*Your goal:*
According to the figure legends on eIFiso4G1 and eIFiso4G2 in land plants, which method was used to construct the phylogenetic tree of the isoforms?

*Supplied text:*

* * *

Evolution and sequence conservation of eIFiso4G1 and eIFiso4G2 in land plants. The presence of eIFiso4G1 and eIFiso4G2 genes in a species is indicated by a black dot and the number of genes for each type is indicated by the number of black dots. The evolutionary relationship of the species shown is indicated to the left. Sequence identity and similarity between eIFiso4G1 and eIFiso4G2 isoforms in each species is reported as are the identity and similarity among eIFiso4G1 isoforms and among eIFiso4G2 isoforms within a species when more than one isoform is present.

FIGURE 4.

Phylogenetic analysis of eIFiso4G1 and eIFiso4G2 isoforms in land plants. A phylogenetic tree of eIFiso4G1 and eIFiso4G2 isoforms was constructed using the maximum-likelihood method. The tree with the highest log likelihood is shown. The tree is drawn to scale, with branch lengths measured in the number of substitutions per site. Numbers on each branch denote percentages of bootstrap support. eIFiso4G isoforms from the non-vascular species, P. patens, and the early vascular species, S. moellendorffii, were used to root the tree.

FIGURE 5.

Sequence conservation among eIFiso4G1 and eIFiso4G2 isoforms. The sequence of eIFiso4G1 and eIFiso4G2 from A. thaliana (At), C. grandiflora (Cg), E. salsugineum (Es), P. vulgaris (Phv), S. lycopersicum (Sl), O. sativa (Os), and T. aestivum (Ta) were aligned. Amino acid identity is highlighted in green and amino acid similarity is highlighted in yellow. HEAT domains and binding sites for partner proteins of wheat eIFiso4G are indicated above the sequence as reported (15). eIFiso4G2-specific sequence differences that are conserved among eIFiso4G2 isoforms are indicated by asterisks.

FIGURE 6.

eIFiso4G2 isoforms differ from eIFiso4G1 isoforms within the eIFiso4E binding site. The sequences of the eIFiso4E binding site from eIFiso4G2 and eIFiso4G1 isoforms from core eudicot species were aligned and the conserved eIFiso4G2-specific sequence differences are shown. Amino acid identity is highlighted in gray and conserved eIFiso4G2-specific sequence differences are highlighted in black. The two eIFiso4G2 subgroups present in Brassicaceae are indicated to the right as are eIFiso4G1 isoforms present throughout core eudicots. The position of the eIFiso4E binding site is shown for wheat eIFiso4G at the top.

FIGURE 7.

* * *

*Information supplied:*
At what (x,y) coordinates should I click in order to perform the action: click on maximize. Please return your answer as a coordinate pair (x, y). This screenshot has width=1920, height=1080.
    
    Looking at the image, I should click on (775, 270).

* * *

*Solved exercise:*
The maximum-likelihood method.